We had such a reminder this week – one of those happenings that are almost too bizarre to believe. And it caused some harm.
Monday is Martin Luther King Jr. Day, a national holiday, and to honor it, our esteemed arts writer Steve Litt told the story of Cleveland artist Wadsworth Jarrell. Steve described him as one of America’s most revered Black artists, someone who has spent his career “creating images of Black beauty and power to promote self-reliance and a spirit of overcoming.”
Steve explained that Jarrell has a new book about an artist collective he helped launched in the 1960s to promote positive images of Black life. The collective is called AfriCOBRA.
Jarrell explained to Steve that he did not favor images in art of Black people in slavery or other negative images. He specifically told Steve he deplored “Open Casket,” a controversial painting of Emmett Till, a 14-year-old who was killed and mutilated by white men in 1955. Artist Dana Schutz painted the image.
So where did we go wrong? The lead image for Steve’s story, on the cover of our Sunday arts section, was a painting attributed to Jarrell that he did not paint. To make matters worse, Dana Schutz painted it. Yes, the artist behind an image that Jarrell specifically criticized.
And it ran huge on the page, taking up the top half of it.

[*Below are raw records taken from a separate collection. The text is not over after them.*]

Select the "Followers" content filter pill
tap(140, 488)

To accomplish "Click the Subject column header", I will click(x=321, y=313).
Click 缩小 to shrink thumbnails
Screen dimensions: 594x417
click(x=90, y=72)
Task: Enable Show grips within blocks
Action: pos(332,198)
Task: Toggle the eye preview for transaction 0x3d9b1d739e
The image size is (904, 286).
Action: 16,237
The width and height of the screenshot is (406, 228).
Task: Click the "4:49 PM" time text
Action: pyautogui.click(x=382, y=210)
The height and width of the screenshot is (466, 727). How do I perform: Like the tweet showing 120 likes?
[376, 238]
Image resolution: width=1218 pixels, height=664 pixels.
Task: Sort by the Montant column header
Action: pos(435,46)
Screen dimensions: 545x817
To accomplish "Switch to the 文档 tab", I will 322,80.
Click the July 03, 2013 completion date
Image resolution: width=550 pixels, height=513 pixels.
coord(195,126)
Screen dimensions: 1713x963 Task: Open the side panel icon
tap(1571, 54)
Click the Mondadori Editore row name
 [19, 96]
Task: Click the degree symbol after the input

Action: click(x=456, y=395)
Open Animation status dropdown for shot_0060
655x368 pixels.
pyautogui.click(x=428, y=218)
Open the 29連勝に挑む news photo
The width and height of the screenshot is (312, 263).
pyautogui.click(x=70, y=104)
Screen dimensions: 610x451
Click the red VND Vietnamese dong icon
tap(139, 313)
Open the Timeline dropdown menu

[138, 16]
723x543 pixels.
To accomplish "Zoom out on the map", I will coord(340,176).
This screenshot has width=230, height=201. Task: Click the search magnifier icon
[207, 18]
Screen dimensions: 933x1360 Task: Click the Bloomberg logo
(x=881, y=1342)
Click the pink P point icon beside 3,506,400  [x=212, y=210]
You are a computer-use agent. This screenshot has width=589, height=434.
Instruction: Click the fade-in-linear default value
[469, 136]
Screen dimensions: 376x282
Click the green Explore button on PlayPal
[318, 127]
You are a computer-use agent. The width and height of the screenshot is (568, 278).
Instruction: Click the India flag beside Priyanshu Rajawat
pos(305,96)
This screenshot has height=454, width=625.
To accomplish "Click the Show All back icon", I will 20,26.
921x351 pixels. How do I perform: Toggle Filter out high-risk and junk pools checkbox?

So here we were, trying to celebrate the life of a legendary Black artist who lives in Cleveland, and we did him the disservice of illustrating the story with a painting he did not paint by an artist who also painted an image he abhors. Steve was mortified. We all were.
How it happened is hard to fathom. We have long archived our photos in an online service called Merlin. In 2017, it appears, a picture of a Schutz painting called “Assembling an Octopus” was uploaded into Merlin, but it was labeled as a painting called “Heritage” by Jarrell. A bunch of photos of Jarrell and his wife and their art were uploaded into Merlin at the time, to go with a package Steve did on an exhibit at the Cleveland Museum of Art celebrating the Jarrells’ work.
Steve published a lot of photos in with his story in 2017, but the incorrectly labeled photo was not among them. It simply went into the archive like a time bomb, waiting for a day when someone searched for Jarrell’s art to illustrate a story. Nothing in the archive identifies who uploaded the incorrectly labeled picture.
And when page designers were putting together the arts section package with Steve’s story for last weekend, they did go into the Merlin archive to search for Jarrell’s work. And they found the incorrectly labeled photo of Schutz’s painting.
What are the odds that a painting incorrectly attributed to Jarrell in our archive would be by an artist behind a controversial piece of art that Jarrell abhors? They seem pretty slim. But it happened.
We ran a correction, of course. And we featured Steve’s story on Jarrell big on our website for most of Sunday, with images of Jarrell’s art. If you missed it, check it out here. In the future, we’ll have more eyes on covers of our various sections. I’m sure that if Steve had seen the page before publication, he would have recognized the error and stopped it.
And we are all reminding ourselves to double-check everything whenever possible. Few would suspect that information in Merlin could be so wrong, but wrong it was.